Cameroon

Ce que dit la loi sur la démission d’un président de parti avant toute nouvelle investiture

Au Cameroun, la législation encadrant le fonctionnement des partis politiques est formelle : nul ne peut appartenir à plus d’un parti politique à la fois. Cette règle, souvent méconnue ou délibérément ignorée par certains acteurs politiques, pourrait bien peser dans le débat à venir sur la validité de certaines candidatures à l’élection présidentielle d’octobre 2025.

Le principe d’unicité d’appartenance : un fondement juridique intangible

C’est l’article 3, alinéa 2 de la loi n°90/056 du 19 décembre 1990 relative aux partis politiques qui établit ce principe sans ambiguïté :

« Nul ne peut appartenir à plus d’un parti politique. »

Cette disposition vise à prévenir toute confusion sur la loyauté d’un militant ou d’un dirigeant politique.

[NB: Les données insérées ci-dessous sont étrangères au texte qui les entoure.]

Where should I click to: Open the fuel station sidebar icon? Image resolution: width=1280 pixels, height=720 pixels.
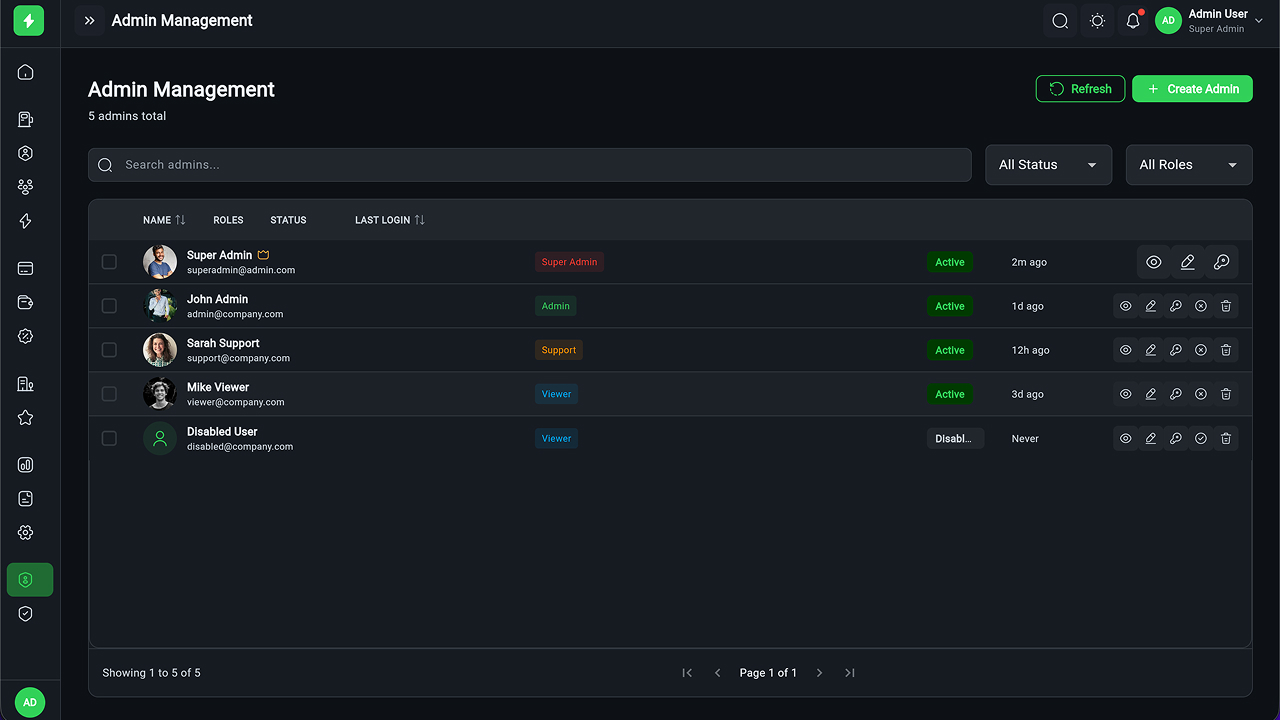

Elle interdit à tout responsable de militer ou d’être investi par un parti autre que celui dont il est membre, sans avoir au préalable rompu officiellement tout lien organique avec sa formation d’origine.

Dans la pratique, cela signifie par exemple qu’un président de parti ne peut accepter une investiture sous la bannière d’une autre formation sans avoir d’abord quitté ses fonctions par une procédure en bonne et due forme.

La législation camerounaise encadre également très strictement les modalités de démission d’un dirigeant de parti. L’article 5 de la même loi précise que tout changement dans les organes dirigeants, y compris la présidence, doit faire l’objet d’une notification officielle au Gouverneur territorialement compétent, avec les pièces justificatives à l’appui.

Autrement dit, une démission en silence, en coulisses ou par simple déclaration médiatique ne saurait produire d’effet juridique.
Elle doit être formalisée, consignée par écrit et notifiée à l’administration territoriale, laquelle en assurera la transmission au ministère chargé de l’administration territoriale (MINAT).

Un circuit administratif clairement établi

L’article 6 de la loi n°90/056 va plus loin en précisant le circuit de validation :

« Le Gouverneur territorialement compétent dispose d’un délai de quinze (15) jours francs pour transmettre les éléments du dossier au ministre chargé de l’administration territoriale. »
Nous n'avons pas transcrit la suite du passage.